Seit August seien fast 1.000 Asylsuchende von Russland aus an die finnische Grenze gekommen, viele aus Kenia, Marokko, Pakistan, Somalia, Syrien und dem Jemen. Im November hatte Finnland deshalb bereits einige Grenzübergänge geschlossen. Später machte das Land seine komplette Ostgrenze zu Russland dicht.

Frage der „nationalen Sicherheit“

Als im Dezember zwei Grenzübergänge kurzzeitig wieder geöffnet wurden, reisten dem Grenzschutz zufolge innerhalb zweier Tage mehr als 300 Asylsuchende von Russland aus ein. Finnland schloss die Grenze nach wenigen Tagen wieder ganz – zunächst bis 15. Jänner. Am Donnerstag zog die Regierung die Konsequenz aus den jüngsten Aufgriffen von Asylsuchenden und verlängerte die Grenzschließung um weitere vier Wochen.

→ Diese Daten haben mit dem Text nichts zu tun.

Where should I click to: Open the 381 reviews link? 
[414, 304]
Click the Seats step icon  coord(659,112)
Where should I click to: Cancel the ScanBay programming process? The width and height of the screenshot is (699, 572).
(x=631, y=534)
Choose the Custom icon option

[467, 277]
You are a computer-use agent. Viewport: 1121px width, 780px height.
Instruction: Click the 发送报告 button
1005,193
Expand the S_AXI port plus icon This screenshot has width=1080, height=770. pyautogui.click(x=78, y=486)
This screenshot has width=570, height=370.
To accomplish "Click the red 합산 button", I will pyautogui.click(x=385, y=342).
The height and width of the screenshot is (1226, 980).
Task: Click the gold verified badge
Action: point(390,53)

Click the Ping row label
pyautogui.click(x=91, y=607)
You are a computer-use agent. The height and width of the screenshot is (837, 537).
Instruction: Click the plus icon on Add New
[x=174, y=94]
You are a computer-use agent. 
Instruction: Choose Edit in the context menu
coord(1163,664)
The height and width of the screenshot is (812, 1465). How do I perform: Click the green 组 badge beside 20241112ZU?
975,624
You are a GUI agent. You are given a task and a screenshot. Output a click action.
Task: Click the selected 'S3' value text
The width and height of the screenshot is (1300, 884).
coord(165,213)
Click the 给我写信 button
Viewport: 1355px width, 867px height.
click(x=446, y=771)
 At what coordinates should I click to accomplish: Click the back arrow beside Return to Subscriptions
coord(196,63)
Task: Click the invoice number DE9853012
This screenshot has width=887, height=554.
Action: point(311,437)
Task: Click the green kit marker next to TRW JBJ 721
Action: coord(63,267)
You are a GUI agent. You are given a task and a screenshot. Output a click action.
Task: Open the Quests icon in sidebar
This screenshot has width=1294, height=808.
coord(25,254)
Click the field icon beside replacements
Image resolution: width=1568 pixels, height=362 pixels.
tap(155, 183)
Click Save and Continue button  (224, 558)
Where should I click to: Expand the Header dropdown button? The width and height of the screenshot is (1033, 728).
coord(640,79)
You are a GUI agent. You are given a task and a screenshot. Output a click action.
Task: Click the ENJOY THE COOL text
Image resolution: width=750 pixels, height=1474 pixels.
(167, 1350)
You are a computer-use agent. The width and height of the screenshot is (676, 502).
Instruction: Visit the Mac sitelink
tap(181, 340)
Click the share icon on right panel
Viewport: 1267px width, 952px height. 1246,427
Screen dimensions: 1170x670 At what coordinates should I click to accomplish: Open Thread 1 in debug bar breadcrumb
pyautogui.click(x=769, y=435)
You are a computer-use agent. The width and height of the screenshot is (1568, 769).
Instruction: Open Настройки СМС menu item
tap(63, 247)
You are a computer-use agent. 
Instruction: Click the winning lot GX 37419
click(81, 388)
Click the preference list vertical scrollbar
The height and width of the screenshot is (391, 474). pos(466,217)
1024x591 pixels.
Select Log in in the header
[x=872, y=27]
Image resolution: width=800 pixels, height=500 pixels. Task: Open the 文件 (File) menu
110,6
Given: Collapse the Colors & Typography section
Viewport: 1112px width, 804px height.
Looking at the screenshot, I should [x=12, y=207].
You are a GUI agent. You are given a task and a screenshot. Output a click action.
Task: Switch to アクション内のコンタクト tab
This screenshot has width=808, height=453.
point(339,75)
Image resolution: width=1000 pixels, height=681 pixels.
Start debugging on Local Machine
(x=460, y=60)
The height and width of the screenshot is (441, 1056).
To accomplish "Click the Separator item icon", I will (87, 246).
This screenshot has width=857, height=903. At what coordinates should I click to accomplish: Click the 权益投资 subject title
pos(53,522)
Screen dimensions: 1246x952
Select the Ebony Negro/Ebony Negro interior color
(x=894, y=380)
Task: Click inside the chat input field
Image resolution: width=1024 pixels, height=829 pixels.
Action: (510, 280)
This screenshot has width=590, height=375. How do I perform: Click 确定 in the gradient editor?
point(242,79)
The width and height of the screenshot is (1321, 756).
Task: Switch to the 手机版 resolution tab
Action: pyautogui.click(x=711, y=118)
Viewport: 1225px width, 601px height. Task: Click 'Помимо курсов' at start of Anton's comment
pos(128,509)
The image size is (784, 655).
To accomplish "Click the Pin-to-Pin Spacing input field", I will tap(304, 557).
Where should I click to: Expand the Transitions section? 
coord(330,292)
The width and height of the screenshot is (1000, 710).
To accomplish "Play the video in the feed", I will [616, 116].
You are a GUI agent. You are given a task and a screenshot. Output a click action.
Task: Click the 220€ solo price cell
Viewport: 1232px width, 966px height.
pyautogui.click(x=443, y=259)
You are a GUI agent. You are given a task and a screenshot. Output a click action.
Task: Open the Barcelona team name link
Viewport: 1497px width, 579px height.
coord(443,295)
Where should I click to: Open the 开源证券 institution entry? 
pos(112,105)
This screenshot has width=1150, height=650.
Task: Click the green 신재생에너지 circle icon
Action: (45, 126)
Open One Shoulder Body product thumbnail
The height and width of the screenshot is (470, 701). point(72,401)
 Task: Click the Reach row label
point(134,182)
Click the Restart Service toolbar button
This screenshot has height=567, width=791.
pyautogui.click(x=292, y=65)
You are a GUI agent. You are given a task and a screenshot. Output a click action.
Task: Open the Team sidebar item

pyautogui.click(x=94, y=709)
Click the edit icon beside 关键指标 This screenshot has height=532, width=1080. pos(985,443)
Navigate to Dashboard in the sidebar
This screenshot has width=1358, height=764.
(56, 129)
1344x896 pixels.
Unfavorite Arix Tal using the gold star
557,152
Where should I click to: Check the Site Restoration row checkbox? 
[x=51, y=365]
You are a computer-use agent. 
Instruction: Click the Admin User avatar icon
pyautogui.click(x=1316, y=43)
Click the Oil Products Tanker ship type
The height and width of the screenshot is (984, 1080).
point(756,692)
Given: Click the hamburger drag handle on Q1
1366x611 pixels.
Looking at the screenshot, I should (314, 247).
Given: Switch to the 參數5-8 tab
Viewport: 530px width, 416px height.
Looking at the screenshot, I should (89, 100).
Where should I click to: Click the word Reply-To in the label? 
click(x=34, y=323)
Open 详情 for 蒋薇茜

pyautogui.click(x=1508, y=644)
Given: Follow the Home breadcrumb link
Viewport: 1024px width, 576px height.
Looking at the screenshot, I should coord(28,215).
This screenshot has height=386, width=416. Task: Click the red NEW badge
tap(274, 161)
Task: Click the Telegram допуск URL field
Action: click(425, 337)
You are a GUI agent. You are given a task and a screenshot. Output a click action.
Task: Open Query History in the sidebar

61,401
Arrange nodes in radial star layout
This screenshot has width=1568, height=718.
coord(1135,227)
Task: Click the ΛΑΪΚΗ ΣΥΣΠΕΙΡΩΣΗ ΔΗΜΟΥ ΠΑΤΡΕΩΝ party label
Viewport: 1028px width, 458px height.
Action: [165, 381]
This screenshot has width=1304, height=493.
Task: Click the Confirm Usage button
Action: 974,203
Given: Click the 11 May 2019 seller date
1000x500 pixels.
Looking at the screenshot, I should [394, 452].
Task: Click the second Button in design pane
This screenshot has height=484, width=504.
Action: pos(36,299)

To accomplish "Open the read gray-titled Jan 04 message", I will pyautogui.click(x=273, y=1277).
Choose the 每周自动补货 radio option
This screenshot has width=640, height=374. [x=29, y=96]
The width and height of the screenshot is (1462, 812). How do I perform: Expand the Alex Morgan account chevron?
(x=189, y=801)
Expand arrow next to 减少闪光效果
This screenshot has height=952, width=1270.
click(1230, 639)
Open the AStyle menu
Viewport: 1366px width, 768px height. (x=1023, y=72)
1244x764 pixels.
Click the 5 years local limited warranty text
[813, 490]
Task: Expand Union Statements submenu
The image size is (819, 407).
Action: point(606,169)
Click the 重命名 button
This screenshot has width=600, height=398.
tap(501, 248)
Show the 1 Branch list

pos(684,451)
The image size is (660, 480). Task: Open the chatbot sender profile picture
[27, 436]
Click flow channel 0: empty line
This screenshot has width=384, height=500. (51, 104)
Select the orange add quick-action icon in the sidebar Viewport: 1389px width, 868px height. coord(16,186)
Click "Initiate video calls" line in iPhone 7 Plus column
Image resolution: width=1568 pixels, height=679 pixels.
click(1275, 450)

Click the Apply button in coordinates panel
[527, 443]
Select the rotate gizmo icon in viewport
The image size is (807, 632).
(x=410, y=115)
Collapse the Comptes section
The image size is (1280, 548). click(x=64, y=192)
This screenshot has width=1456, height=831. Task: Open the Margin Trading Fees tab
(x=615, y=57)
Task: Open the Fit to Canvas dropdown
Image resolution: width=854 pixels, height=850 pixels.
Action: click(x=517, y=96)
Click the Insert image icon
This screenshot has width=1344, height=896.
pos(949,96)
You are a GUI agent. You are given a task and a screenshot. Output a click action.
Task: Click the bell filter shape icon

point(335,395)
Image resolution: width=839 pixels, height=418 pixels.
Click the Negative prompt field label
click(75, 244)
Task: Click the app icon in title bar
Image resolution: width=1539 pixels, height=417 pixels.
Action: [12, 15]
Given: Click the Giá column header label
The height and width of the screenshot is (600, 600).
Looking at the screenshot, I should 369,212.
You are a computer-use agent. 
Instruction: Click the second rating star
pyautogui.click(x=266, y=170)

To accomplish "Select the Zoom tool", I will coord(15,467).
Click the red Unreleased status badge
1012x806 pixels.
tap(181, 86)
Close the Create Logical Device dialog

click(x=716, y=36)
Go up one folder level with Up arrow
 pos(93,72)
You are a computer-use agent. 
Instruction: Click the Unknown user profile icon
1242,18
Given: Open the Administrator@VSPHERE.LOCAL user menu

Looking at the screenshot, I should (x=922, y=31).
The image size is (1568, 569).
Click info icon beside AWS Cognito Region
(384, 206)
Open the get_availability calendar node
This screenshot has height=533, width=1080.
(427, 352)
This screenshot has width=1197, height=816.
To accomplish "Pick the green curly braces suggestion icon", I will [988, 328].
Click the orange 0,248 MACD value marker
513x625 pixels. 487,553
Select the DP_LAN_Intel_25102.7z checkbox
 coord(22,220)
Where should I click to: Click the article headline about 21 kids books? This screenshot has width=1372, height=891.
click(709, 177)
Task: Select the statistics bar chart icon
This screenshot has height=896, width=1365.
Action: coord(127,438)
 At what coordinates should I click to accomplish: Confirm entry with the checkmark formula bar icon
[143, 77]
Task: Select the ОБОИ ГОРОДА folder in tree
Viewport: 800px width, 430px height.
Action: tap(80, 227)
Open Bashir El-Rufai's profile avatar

Alle acht Grenzübergänge zu Russland bleiben nun bis 11. Februar geschlossen. „Die nationale Sicherheit ist für Finnland eine entscheidende Frage, sie geht über alles“, sagte Rantanen. Die Regierung suche nach „alternativen Wegen“, um der „hybriden Einflussnahme“ Russlands ein Ende zu setzen, so Rantanen. Asylsuchende, die in finnischen Häfen und Flughäfen ankommen, können aber weiterhin Asylanträge stellen.

Kreml dementiert

Russland hatte schon im vergangenen Jahr bestritten, absichtlich Asylsuchende nach Finnland zu schleusen. „Wir lassen derartige Anschuldigungen nicht gelten“, sagte Kreml-Sprecher Dmitri Peskow in Moskau. „Grenzübergänge werden von denen genutzt, die das Recht dazu haben“, fügte er hinzu. Die finnischen Vorwürfe bezeichnete als „an den Haaren herbeigezogen“.

Die Beziehungen zwischen den beiden Ländern haben sich seit dem Beginn des russischen Angriffskrieges gegen die Ukraine im Februar 2022 deutlich verschlechtert. Im April war Finnland nach jahrzehntelanger Bündnisneutralität der NATO beigetreten. Der Kreml verurteilte den Beitritt zu dem westlichen Militärbündnis als „Angriff auf die Sicherheit“ Russlands und kündigte „Gegenmaßnahmen“ an.

Leichte Holzzäune

Bisher sind die finnischen Grenzen vornehmlich mit leichten Holzzäunen gesichert, die vor allem Viehbestände im Land halten sollen. Das Land mit 5,5 Millionen Einwohnerinnen und Einwohnern erbaut aber derzeit einen 200 Kilometer langen Zaun entlang eines Teils der finnisch-russischen Grenze. Er soll im Jahr 2026 fertiggestellt sein.